Even after more than thirty-six hours, she was still raw and bleeding in places inside of her that had been scabbed over for years. He must have sensed it, because he allowed her to retreat into the snug, safe corner of her mind she’d created long ago to cope when things went sideways. He only spoke to her in gentle tones to warn her of some obstacle in their path as they walked, or instruct her on the finer points of forest living, like how to use a handful of foaming berries and a macerated twig to brush her teeth, or how to funnel rainwater from the curved leaves of trees when she was thirsty. Last night, when she’d awoken screaming from another nightmare, he’d only squeezed her into the hard warmth of his chest until she stopped trembling, then released her and stared silently out into the vast emerald darkness, never speaking a word at all.
Now, after a week of sailing the ocean and trudging through wilderness and forging a kind of bizarre, backward alliance based on blurted honesties, silences that should have been uncomfortable but were companionable instead, and the knowledge they’d already forced one another to re-examine some of their sacrosanct beliefs, they stood together in the soft sapphire aftermath of twilight, looking down into the wide, misted bowl of an emerald valley wherein Hawk said his colony lay.
“What are the three things?” Jack’s voice was as low and solemn as his.
He was examining the landscape below the hill they were about to descend with eyes so focused and predatory she thought briefly his nickname was exactly apropos. A raptor’s gaze held just that kind of p
iercing, hungry keenness.
“First and most important, the Alpha is always right. No matter what, no questions asked.”
“The Alpha,” she repeated, unsure. “How will I know which one is the Alpha?”
His lips quirked. “Trust me, you’ll know.”
Adrenaline threaded along her nerve endings like a barbed, creeping vine, lifting all the tiny hairs on the back of her neck. “Second?”
“Second, you’re only here to observe. Opinions won’t be welcome, and you might find yourself missing your tongue if you say the wrong thing. Females don’t have quite the . . .” He searched for a word, then tried a different tack. “Let’s just say the feminist movement hasn’t reached the rainforest.” His eyes, electric green even in darkness, met hers. “Yet.”
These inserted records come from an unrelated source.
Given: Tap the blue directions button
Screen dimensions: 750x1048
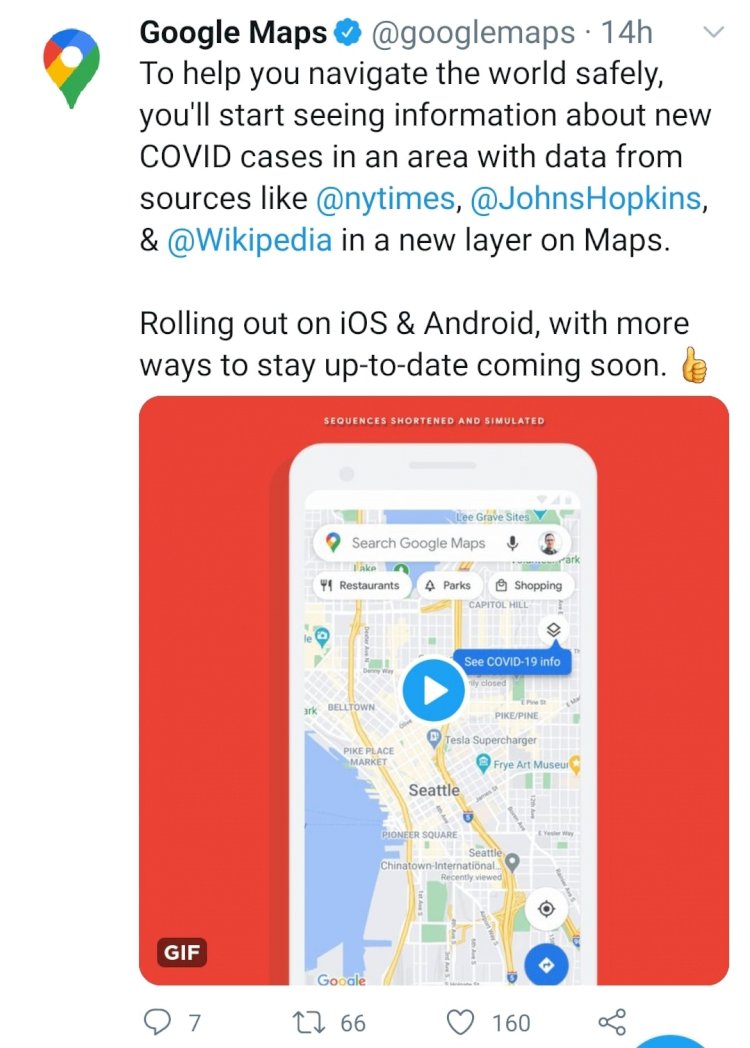Looking at the screenshot, I should 546,965.
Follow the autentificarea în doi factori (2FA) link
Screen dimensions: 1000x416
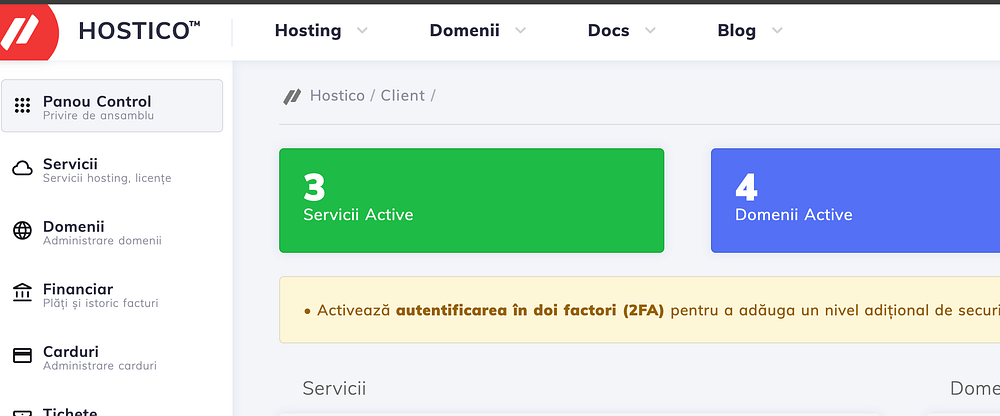(530, 310)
“Got it. You’re all a bunch of tongue-chopping Archie Bunkers.”
His smile soured. “Not all, no. But enough for it turn deadly if, for instance, Gloria Steinem showed up and started burning bras.”
Deadly? Her mouth went dry. “Duly noted. Mum’s the word. And third?”
The smile vanished. When he again spoke, her heart began to flutter like a hummingbird’s at the ominous tone in which they were spoken.
“Don’t go anywhere without me. Especially at night.”
They stared at each other. Off on the distant horizon, a full moon crested a range of rolling black hills and spread her pallid glow over the treetops.
“Tell me they’re not going to hurt me,” she said, carefully watching his face. “Tell me I’m going to get out of this alive.”
He turned to her and looked down on her from his full, imposing height, his manner as intense as the look in his eyes. “No one is going to hurt you,” he insisted with vehemence. “Anyone who’s stupid enough to even look at you the wrong way will have to deal with me.”
That protectiveness again. That freely offered—and undeserved—shielding from harm.
Why would he defend her against his own kind, after what she’d written, after how she’d argued for war against them, after all she’d done? He’d said he was responsible for her safety . . . but was there more to it than that?
Do I want there to be?
After a moment of fraught indecision in which she debated the merits of opening this particular can of worms, Jack said, “I thought you thought I was a bigot.”
He answered softly, “I thought you thought I was a lying, scheming, underhanded son of a dung beetle.”
The air all around them breathed with the lush music of the rainforest. Frogs croaked. Insects whirred. Mammals chirped or called or howled. Everything smelled of nighttime and wildness, and the space between them was palpably alive. Jack felt on the verge of something vast and bottomless, a weightless, sightless sensation of falling or flying blindfolded, of jumping into impenetrable blackness and having it swallow her whole.
Why do you make me feel like this?
Why is it when I look into your eyes I feel . . . free?
“I do think you’re a lying, scheming, underhanded son of a dung beetle,” Jack agreed, letting him see the truth of it in her unguarded gaze. “I hate that you tricked me. I hate that you used me.” She hesitated, then went on, smaller; emotion constricting her voice. “I hate that I liked it so much.”
He said her name, his eyes as soft as his voice.
“I hate that I could have looked back on that night with only good memories—amazing memories—and now I can only look back and see one more betrayal.”
She’d wounded him. She saw it in the way he stiffened, in the way his glittering eyes reflected back sorrow and shame. For a moment she was brilliantly, blindingly glad she’d hurt him. For a moment it was enough that she wasn’t the only one in pain.